Task to carry out. Restate word for word the line with "Task: Close the Filter by Date dialog" and all lines after it; please stop only at the end of the listing below.

::: Material to process :::

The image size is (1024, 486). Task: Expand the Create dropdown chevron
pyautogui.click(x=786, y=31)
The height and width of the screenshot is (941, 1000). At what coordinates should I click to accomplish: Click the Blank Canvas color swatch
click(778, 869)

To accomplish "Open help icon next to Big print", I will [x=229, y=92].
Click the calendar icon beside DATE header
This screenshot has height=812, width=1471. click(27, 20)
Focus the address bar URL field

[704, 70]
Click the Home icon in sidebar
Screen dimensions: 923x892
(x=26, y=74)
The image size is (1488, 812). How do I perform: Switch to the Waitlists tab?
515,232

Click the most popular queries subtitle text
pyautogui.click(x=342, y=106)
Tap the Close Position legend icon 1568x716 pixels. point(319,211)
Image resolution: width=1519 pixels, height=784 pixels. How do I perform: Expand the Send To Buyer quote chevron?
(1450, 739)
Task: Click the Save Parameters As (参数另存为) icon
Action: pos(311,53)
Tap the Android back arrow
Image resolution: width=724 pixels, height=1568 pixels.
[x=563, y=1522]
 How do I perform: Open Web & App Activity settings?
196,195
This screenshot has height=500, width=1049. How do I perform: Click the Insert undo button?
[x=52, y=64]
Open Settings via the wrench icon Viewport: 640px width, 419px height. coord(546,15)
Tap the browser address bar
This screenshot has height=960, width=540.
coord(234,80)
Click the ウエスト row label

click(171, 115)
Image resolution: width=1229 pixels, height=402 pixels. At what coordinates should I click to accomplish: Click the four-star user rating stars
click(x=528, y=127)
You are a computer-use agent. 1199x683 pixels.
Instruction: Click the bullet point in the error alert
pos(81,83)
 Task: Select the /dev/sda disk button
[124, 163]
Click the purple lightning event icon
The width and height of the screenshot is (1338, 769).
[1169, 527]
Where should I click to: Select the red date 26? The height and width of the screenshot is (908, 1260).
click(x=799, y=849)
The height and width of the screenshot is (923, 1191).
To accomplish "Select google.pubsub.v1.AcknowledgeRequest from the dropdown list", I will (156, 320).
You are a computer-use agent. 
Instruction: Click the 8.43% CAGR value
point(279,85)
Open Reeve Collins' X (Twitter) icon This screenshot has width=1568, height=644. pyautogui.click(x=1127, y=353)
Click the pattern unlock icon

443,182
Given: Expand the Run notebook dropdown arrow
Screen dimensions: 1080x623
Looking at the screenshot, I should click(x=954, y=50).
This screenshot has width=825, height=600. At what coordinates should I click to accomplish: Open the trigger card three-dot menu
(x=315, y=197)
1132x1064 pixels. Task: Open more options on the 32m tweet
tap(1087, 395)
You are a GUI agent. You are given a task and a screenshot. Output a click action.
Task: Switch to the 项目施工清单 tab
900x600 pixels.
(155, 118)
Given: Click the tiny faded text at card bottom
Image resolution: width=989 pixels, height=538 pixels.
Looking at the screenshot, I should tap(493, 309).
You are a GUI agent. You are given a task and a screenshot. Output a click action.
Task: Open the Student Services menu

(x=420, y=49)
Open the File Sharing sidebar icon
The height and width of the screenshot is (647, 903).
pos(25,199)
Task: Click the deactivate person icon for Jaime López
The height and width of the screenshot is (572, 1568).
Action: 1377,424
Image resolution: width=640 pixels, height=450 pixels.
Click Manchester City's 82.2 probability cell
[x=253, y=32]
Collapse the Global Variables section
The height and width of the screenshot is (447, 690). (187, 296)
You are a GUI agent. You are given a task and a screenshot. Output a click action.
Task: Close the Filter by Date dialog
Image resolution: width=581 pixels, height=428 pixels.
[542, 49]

:::

Answer to the problem.
Task: Close the Filter by Date dialog
Image resolution: width=581 pixels, height=428 pixels.
[542, 49]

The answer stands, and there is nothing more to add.